Neuromonitoring techniques have been developed to help reduce the risk of permanent paralysis during spinal surgery. In a case like this with nerve tissue involved, it can be very complex and challenging to clean up the area without cutting into the nerve or in some cases, the spinal cord itself.
The use of neuromonitoring is an area of controversy in spinal surgery. This is a way of detecting whether or not the patient is in immediate risk of damage being done to the spinal cord or spinal nerve roots. The surgeon can either wake the patient up and test him or her for normal sensation and movement or use a special device that monitors the patient’s neurologic status.
The wake-up test isn’t very practical because it doesn’t measure what’s going on from moment-to-moment. In other words, you can’t keep waking the patient up every minute to find out if everything is okay.

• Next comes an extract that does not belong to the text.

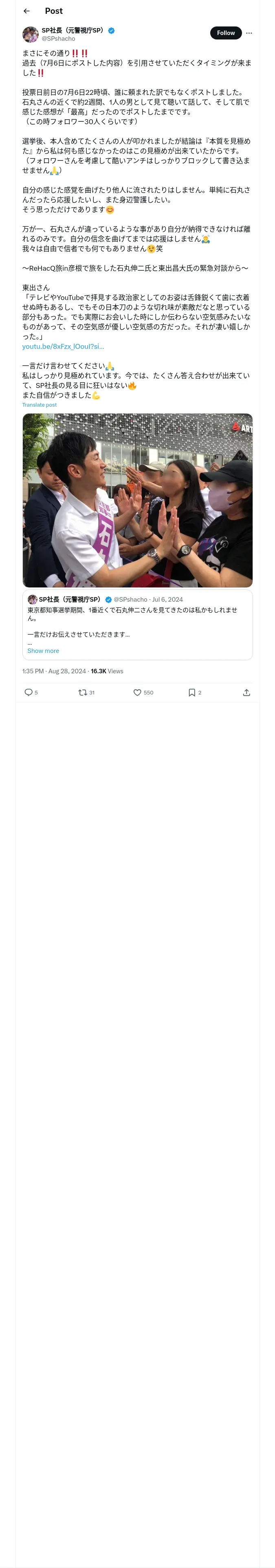Open the three-dot more options menu
The image size is (275, 1568).
pos(249,33)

On the other hand, the use of tests such as electromyography, somatosensory evoked potentials (SSEP), and motor-evoked potentials (MEPs) can produce false negatives. A false negative means the test is negative indicating no problem when the patient is really compromised and in danger of paralysis. False negatives can be very serious.
According to a recent study, about 65 per cent of all spinal surgeons do make use of some form of neuromonitoring. The goal is to prevent (and reduce) the risk of new neurologic problems developing during spine surgery.
Some surgeons use more than one neuromonitoring technique in hopes of improving the chances of avoiding complications. Neuromonitoring for simple cases of disc removal isn’t required. There are times when neuromonitoring is highly recommended such as when implants are being put in place to hold the vertebrae apart or to stabilize the spine.
It’s likely that in your father’s case, there was a real need for neuromonitoring. If you have further doubts, ask his surgeon for a more detailed explanation of the decision to use neuromonitoring.